If this resonates with you, there’s good news! This simple three-step somatic meditation by our wellness expert, Julie Skon can be done anywhere, anytime.
This practice can help you re-regulate your nervous system, reconnect with your mind and body, and return to the present moment.
Step 1: Activate Your Somatic Relaxation Response with Vagus Nerve Stimulation Breathing
This two-minute breathing technique activates the relaxation response of your parasympathetic nervous system, signaling to your body that it’s safe to feel calm and centered. Here’s how to practice it:
- Inhale slowly through your nose for a count of four.
- Pause and hold your breath for two seconds.
- Slowly exhale through your mouth for another count of four.
- Pause again for two seconds before your next inhale.
Repeat this cycle for two minutes, or until you feel a sense of inner calm.
Step 2: Tune into Your Body’s Wisdom
Close your eyes and bring your awareness to the part of your body that holds the most tension or anxiety. Gently place your hands on this area and acknowledge the physical sensations you feel. There are no right or wrong answers—common sensations include tingling, numbness, warmth, coldness, heaviness, or hollowness. Breathe deeply into this area, allowing the sensations to surface.
Silently name them or even speak them out loud. This practice strengthens your interoception, your ability to be aware of your internal state.
Step 3: Listen to Your Body’s Needs and Respond with Self-Care
Maintain your focus on this area and ask yourself, “What does this part of my body need from me right now?”
Our bodies have an innate wisdom, and when we listen attentively, they can guide us toward self-care. Notice any answers or intuitive feelings that arise. Perhaps it needs gentle stretches, a soothing touch, or simply some quiet time. Respond with a practice that aligns with your deepest needs—a warm bath, a few mindful yoga poses, or simply resting in a comfortable position.

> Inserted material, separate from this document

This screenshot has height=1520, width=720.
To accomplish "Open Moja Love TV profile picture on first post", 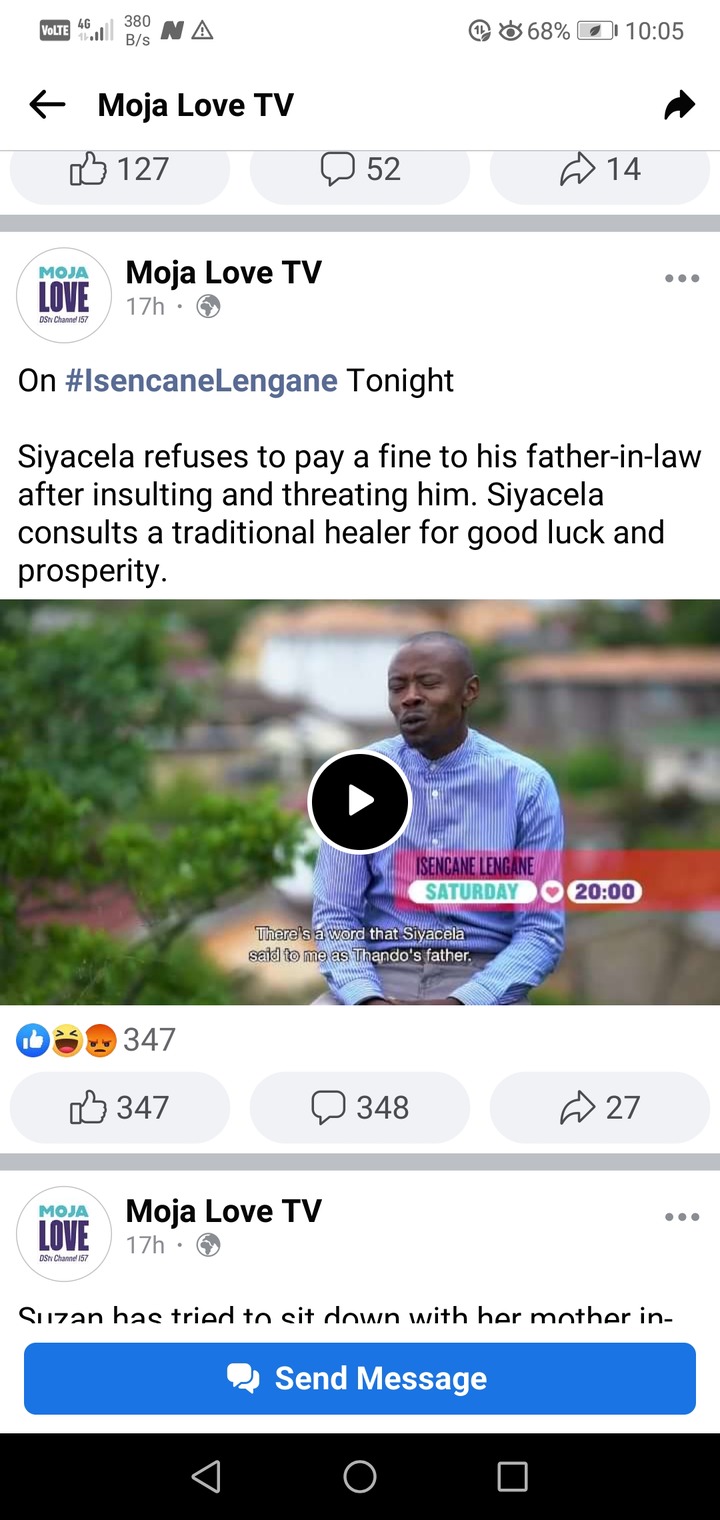I will pos(64,295).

Try this somatic meditation any time you need tuning in with your body
If you’d like a guided meditation to support this practice, look for “SOS Somatic Meditation for Stress Release and Anxiety Relief” by Julie Skon.
Remember, even a few minutes of somatic meditation can make a big difference in managing stress and anxiety. With regular practice, you’ll cultivate a stronger connection between your mind and body, fostering a sense of inner peace and well-being.